Last year GSK launched a new concept to tap into the highest quality thinking in academia to optimize the early clinical development of new medicines in a model of shared risk and reward. Academic Incubators have been formed in which leading clinicians and scientists at carefully selected academic institutions partner with GSK drug developers to design and conduct experimental studies to investigate the efficacy and safety of novel drugs originating from GSK or from academia. Incubator projects are now in place at the University of Cambridge, United Kingdom. Our agreement with these labs gives them access to clinical research and imaging facilities at GSK, while the university bears the cost for some the development of therapeutics for obesity and addictive disorders. If their studies prove successful, GSK will pick up the development costs.
We understand that the major currency of the academic researcher is counted in quality and number of publications, thus we encourage researchers to publish all of their findings at a much earlier stage than ever before.
Another exciting partnership with academia is the 5-year, $25 million–plus collaborative agreement that GSK signed with the Harvard Stem Cell Institute (HSCI) to build a unique alliance in stem cell science.

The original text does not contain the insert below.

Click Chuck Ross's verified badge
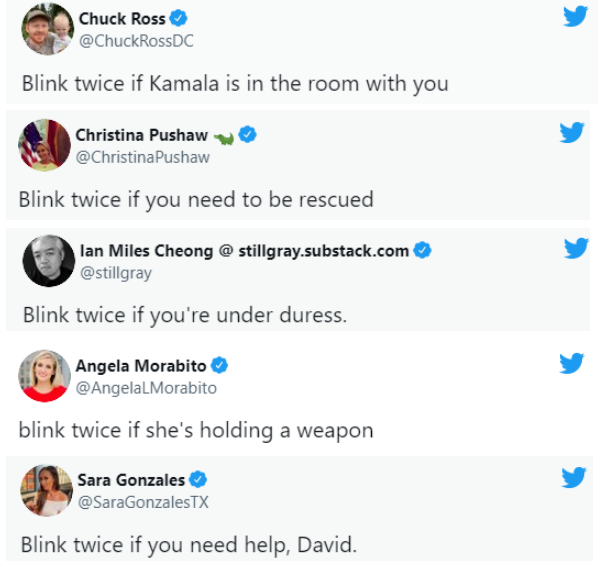 click(179, 18)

The collaboration will integrate HSCI's world-class stem cell expertise with GSK's pharmaceutical capabilities to drive advances in drug discovery research. This will include, for example, a staff exchange program where HSCI and GSK researchers will spend up to several months in each other's laboratories.
In addition to opening our doors to academics for collaborative projects, our R&D business strategy makes it easier for academic researchers to access tool compounds. These are drugs that GSK has decided not to develop but that can be used in experimental models. These compounds can be used to further basic research in many areas and can be explored for therapeutic purposes that we may have missed.
While the goal of our strategy is to imbue our company with entrepreneurial spirit, we have to wait and watch for aspects we may have missed. We've guided our DPUs as much as we can; now it's time to take off the training wheels and see how well these groups do on their own. It's a big step forward.
These are exciting times. We will maintain the services that only a large pharmaceutical company can provide but have driven further than ever in developing an entrepreneurial atmosphere within the company R&D structure and a new openness to the outstanding research being done outside our walls.
Yvonne Greenstreet is the Senior Vice President and Chief of Strategy for Research and Development at GlaxoSmithKline.